* _Your assignment_
Copying starts at the line containing "Task: Click the" and stops after the last line of the records; each line is repeated exactly, and pictures are skipped.

___ Data for this task

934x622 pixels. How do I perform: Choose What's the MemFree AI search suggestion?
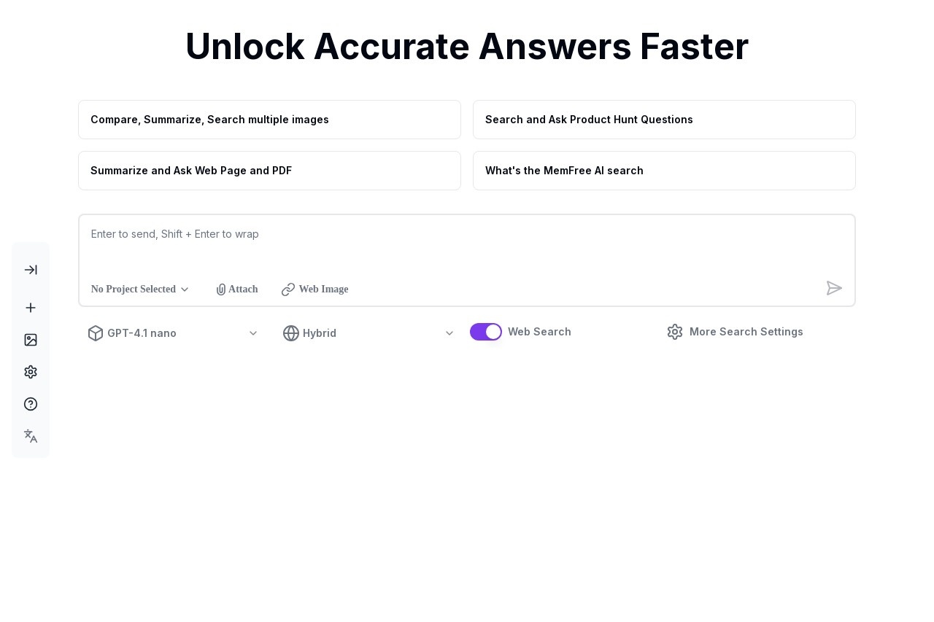coord(664,171)
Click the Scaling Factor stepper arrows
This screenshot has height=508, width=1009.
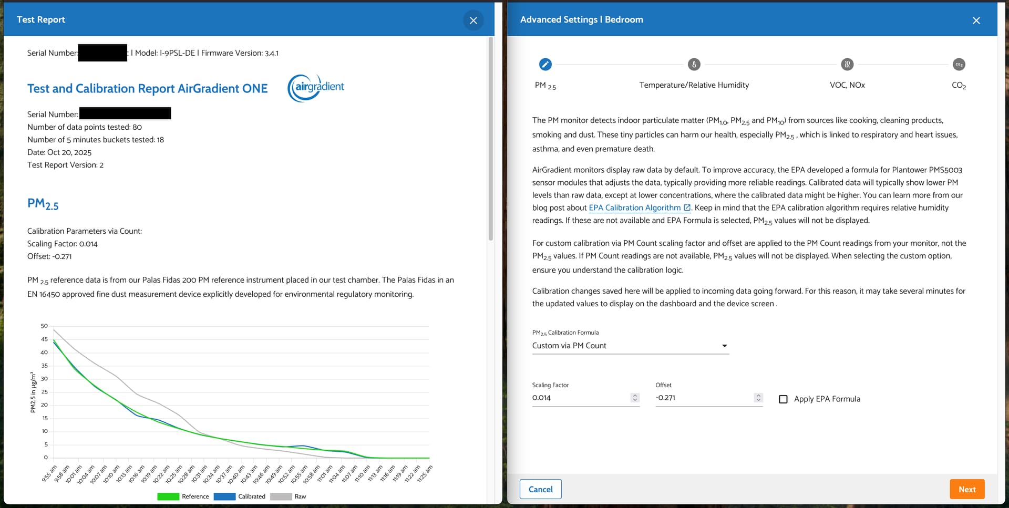click(x=635, y=398)
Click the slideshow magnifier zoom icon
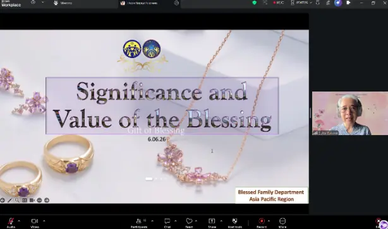 click(17, 200)

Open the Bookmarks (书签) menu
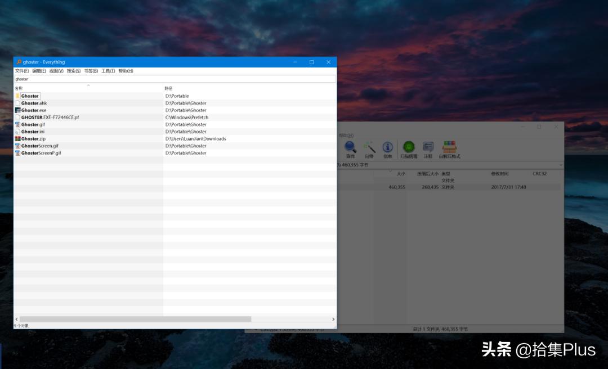click(91, 71)
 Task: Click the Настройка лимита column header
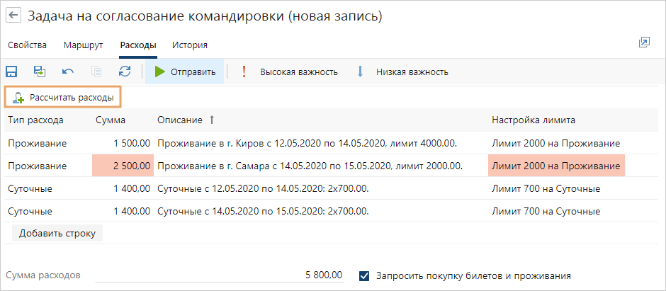click(534, 120)
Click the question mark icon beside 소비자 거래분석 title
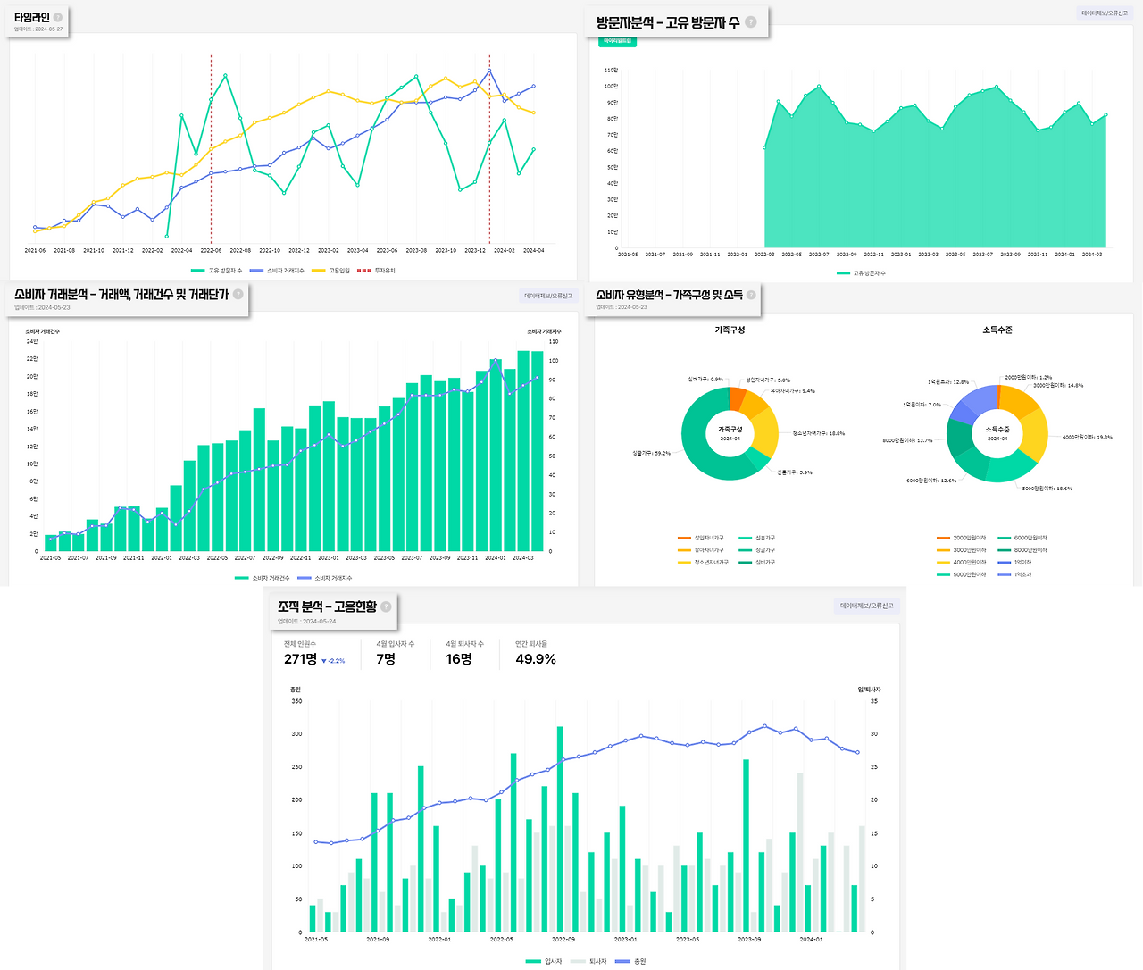1143x970 pixels. tap(238, 294)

______

* _Your response_
 Task: Click the Настройка лимита column header
click(534, 120)
Click the question mark icon beside 소비자 거래분석 title
1143x970 pixels. tap(238, 294)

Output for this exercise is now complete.